Women may not be able to drive in Riyadh but they still have purchasing-power, leading Jaguar to create a female-only showroom.
Your car is in the lift, Madam
RIYADH // A couple of years ago, it dawned on the men who sell Jaguars in Saudi Arabia that they were not paying enough attention to an important part of their clientele: women. "We started to listen and we found out that your typical Jaguar buyer tends to be a lady or [someone] influenced by a lady in one way or the other," said Alan Whaley, general manager of Al Saif Motors, exclusive importer of Jaguars and Land Rovers for Saudi Arabia.
"We thought: 'What do we do to cater for lady buyers?'" The answer is located on a chic boulevard in downtown Riyadh: a female-only showroom built above the regular showroom. Spacious and sunlit, it is large enough for three or four cars, and has cozy corners for coffee-sipping and brochure-browsing. The luxury vehicles that are for sale are brought up to the second-floor space by a hydraulic lift in the corner of the ground-floor showroom.
Customers arrive by stairs located behind a side door kept locked from the outside. This is a routine procedure for businesses that cater to women to comply with rules of the religious police. Mr Whaley said the females-only showroom makes sense in Riyadh, where banks, government offices and mobile phone companies all offer ladies-only branches. There is even an all-female hotel that opened last year.
His upper-crust customers usually fall into one of three categories: "The royals", female spouses "who have an awful lot to say in terms of what the family buys" and "very powerful business ladies [who] make their own decisions in terms of what vehicle they buy ? and we're seeing more and more of those". Though Saudi women cannot drive, they can purchase and register cars in their own name. Dalal Nasser, 23, is one of the showroom's two saleswomen. She says she enjoys her work because "it's a new job here in Saudi Arabia. Plus I like cars so much. I like Cadillacs and Jaguars".
Women appreciate the female-only showroom "because it's more comfortable for them", Ms Nasser said. "Women dealing with women, it's easier; there's more comfort than women dealing with men. Because you know the tradition here." Part of Ms Nasser's job is outreach and on a recent day, she visited a female banker at her office "to show a new offer" from the company. (Free maintenance for three years with a newly purchased Jaguar.)

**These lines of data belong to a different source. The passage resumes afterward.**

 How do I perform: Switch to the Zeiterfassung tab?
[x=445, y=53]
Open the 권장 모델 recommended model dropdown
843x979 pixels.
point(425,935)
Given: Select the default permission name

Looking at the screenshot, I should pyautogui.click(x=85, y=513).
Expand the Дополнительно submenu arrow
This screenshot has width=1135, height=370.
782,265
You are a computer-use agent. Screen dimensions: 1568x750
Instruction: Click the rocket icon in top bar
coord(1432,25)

Later, she went to a party hosted by a Saudi princess because "one of my friends told me about it and said there would be many important women there". Ms Nasser did the rounds, talking up Jaguar, distributing catalogues about its latest model, the XF, and inviting the women to visit her showroom. Sometimes, the company trucks a car to parties where the invited guests are part of the kingdom's Jaguar-buying strata, Mr Whaley said.
"Normally in these VIP parties, you'll have Cartier on show there, and you'll have Saks," he said. "It's the kind of thing that we welcome being involved in." Prospective VIP buyers, especially royal family members, also may have cars trucked to their home - or palace - so "the lady can look at it in comfort, in her own time, in her own house", Mr Whaley said. A female saleswoman is also dispatched to answer questions about the vehicle.

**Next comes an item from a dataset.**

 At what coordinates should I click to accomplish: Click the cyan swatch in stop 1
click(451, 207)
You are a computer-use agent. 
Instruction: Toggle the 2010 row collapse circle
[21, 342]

Mr Whaley says he has noticed a big difference between women in Riyadh and Jeddah, where the company has three of its seven showrooms. "Riyadh still tends to be very conservative, very traditional" and ladies of the capital are more interested in legroom, how the TV works and having darkly tinted windows. Female clients in the more free-wheeling Jeddah, he adds, are "completely different and you can see it ? in terms of the colour and the wildness because you can mix interior and exterior colours.
"And the wildness of Jeddah, it tends to be much more racy. Jeddah women tend to say 'How many horsepower is that?'" Sales of Jaguars, which cost between 160,000 to 370,000 Saudi riyals (Dh157,000 to 362,000), were up 120 per cent in the first quarter of 2009 over the corresponding period last year, Mr Whaley said. There is no way to tell if the all-female showroom and home-viewing option boosted sales, but that is not really the point, he added.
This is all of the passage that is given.